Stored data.
- - - -

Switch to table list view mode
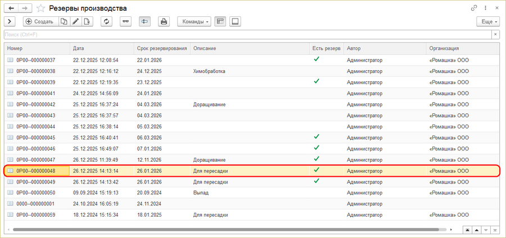 tap(220, 21)
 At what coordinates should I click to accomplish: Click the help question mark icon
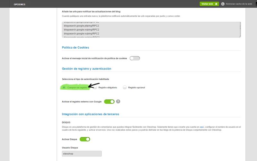coord(118,101)
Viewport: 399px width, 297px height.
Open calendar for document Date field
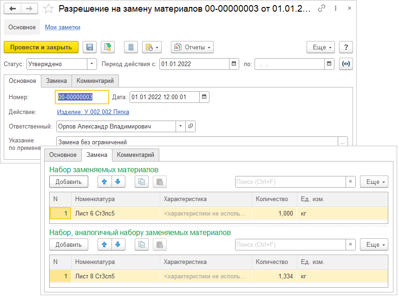(204, 97)
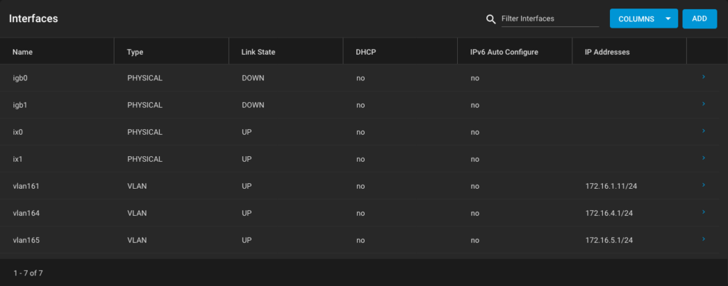Select the ix0 interface row name
Viewport: 728px width, 286px height.
click(18, 132)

- - - -

Exercise instructions. Write out every entry above exactly as it stands, minus the pictures.

Reply.
Switch to table list view mode
 tap(220, 21)
 At what coordinates should I click to accomplish: Click the help question mark icon
coord(118,101)
Viewport: 399px width, 297px height.
Open calendar for document Date field
(204, 97)
Select the ix0 interface row name
Viewport: 728px width, 286px height.
click(18, 132)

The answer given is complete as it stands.